Lipids and cardiovascular disease 2 - HDL and cardiovascular disease by Dr Daniel J Rader et al
The cholesterol contained within HDL-C is inversely associated with risk of coronary heart disease and is a key component of predicting cardiovascular risk. However, despite its properties that are consistent with protecting against the formation of atherosclerosis, the causal relation between HDL and atherosclerosis is uncertain.
Human genetics and failed clinical trials have created scepticism about the HDL hypothesis. Nevertheless, drugs that raise HDL-C concentrations, cholesteryl ester transfer protein inhibitors, are in late-stage clinical development, and other approaches that promote HDL function, including reverse cholesterol transport, are in early-stage clinical development. The final chapters regarding the effect of HDL-targeted therapeutic interventions on coronary heart disease events remain to be written.

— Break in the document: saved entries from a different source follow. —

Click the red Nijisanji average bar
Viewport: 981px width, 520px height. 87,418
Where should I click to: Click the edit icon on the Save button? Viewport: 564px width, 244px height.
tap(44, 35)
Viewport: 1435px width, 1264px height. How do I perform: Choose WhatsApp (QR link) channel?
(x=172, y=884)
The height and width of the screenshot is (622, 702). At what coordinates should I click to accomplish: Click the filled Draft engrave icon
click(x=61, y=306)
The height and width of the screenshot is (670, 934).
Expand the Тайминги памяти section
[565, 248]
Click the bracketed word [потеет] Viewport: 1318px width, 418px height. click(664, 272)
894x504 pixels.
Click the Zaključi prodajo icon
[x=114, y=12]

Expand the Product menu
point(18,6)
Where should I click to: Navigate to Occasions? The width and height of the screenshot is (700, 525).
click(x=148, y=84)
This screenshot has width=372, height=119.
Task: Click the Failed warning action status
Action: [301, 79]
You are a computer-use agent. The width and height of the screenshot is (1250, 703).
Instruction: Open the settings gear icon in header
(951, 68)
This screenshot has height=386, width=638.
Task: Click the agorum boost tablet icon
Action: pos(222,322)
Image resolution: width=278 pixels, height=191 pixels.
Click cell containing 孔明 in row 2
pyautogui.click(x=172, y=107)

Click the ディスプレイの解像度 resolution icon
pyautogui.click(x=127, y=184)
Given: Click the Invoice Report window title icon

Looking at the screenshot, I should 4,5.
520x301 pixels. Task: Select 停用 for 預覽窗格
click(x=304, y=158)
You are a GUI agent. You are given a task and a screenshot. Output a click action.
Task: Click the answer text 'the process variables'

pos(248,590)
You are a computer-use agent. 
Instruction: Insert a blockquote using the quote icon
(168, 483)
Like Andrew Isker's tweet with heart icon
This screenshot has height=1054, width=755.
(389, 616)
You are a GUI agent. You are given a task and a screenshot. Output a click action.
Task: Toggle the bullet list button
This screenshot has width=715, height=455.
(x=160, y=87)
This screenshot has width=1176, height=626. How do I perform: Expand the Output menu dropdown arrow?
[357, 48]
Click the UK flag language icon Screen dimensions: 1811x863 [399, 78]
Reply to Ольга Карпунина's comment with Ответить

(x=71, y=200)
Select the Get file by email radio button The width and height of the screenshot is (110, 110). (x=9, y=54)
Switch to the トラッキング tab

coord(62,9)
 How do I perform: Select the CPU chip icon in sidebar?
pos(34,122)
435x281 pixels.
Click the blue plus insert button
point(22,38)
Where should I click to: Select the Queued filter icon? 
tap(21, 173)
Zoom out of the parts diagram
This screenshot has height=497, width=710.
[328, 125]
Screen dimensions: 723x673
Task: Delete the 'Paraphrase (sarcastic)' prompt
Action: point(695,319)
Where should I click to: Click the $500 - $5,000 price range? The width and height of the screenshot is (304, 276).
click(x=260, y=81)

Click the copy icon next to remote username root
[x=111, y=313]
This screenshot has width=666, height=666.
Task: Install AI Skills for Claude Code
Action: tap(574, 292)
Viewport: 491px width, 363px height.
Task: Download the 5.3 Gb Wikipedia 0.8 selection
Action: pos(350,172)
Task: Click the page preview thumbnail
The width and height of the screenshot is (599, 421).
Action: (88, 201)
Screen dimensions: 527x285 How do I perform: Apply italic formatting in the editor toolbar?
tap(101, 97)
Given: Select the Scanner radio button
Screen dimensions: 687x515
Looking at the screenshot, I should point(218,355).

Lipids and cardiovascular disease 3 - Triglycerides and cardiovascular disease by Professor Børge G Nordestgaard et al
After the introduction of statins, clinical emphasis first focussed on LDL cholesterol-lowering, then on the potential for raising HDL cholesterol, with less focus on lowering triglycerides. However, the understanding from genetic studies and negative results from randomised trials that low HDL cholesterol might not cause cardiovascular disease as originally thought has generated renewed interest in raised concentrations of triglycerides. This renewed interest has also been driven by epidemiological and genetic evidence supporting raised triglycerides, remnant cholesterol, or triglyceride-rich lipoproteins as an additional cause of cardiovascular disease and all-cause mortality. Although randomised trials showing cardiovascular benefit of triglyceride reduction are scarce, new triglyceride-lowering drugs are being developed, and large-scale trials have been initiated that will hopefully provide conclusive evidence as to whether lowering triglycerides reduces the risk of cardiovascular disease.